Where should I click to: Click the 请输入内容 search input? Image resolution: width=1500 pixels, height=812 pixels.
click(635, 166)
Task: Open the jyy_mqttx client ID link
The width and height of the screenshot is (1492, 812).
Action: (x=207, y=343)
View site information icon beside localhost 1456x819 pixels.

...

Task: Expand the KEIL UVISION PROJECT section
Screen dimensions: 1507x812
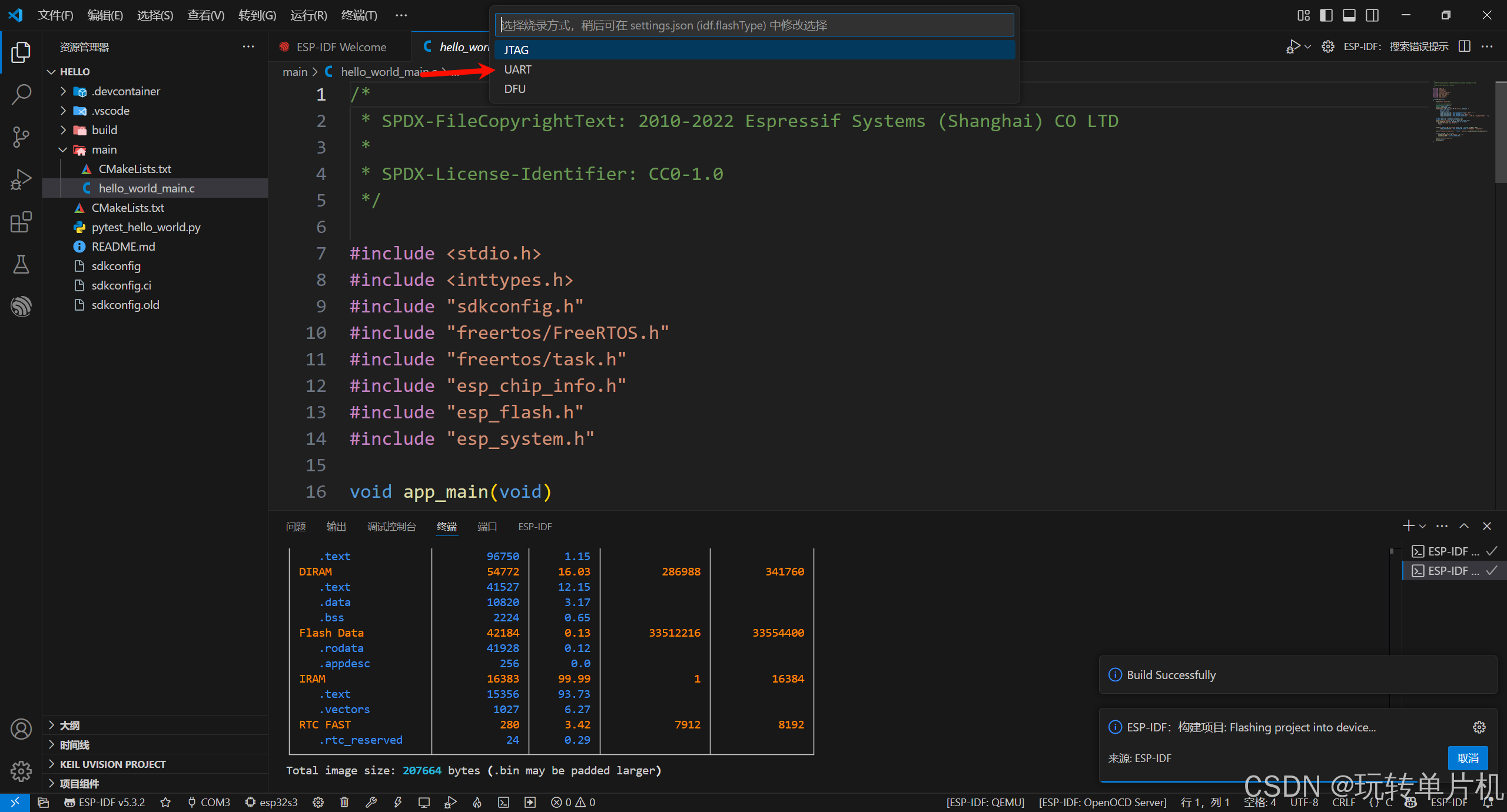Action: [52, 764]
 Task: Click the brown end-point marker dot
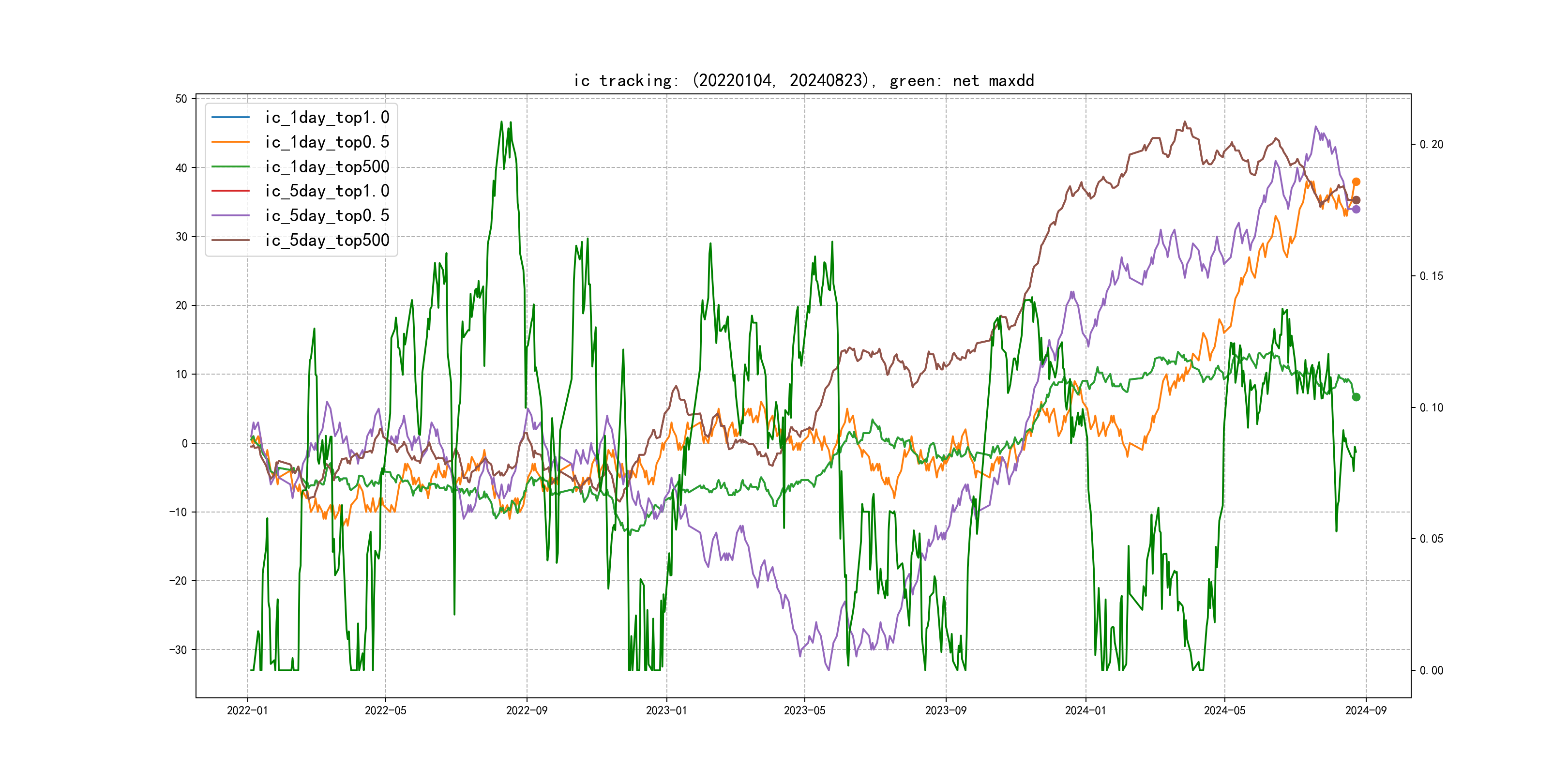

Problem to solve:
Reproduce the entries exactly, from the line with "Screen dimensions: 1507x812" to the line with "Task: Click the brown end-point marker dot", both lines included, keeping no pictures.

Answer section:
Screen dimensions: 1507x812
Action: [52, 764]
 Task: Click the brown end-point marker dot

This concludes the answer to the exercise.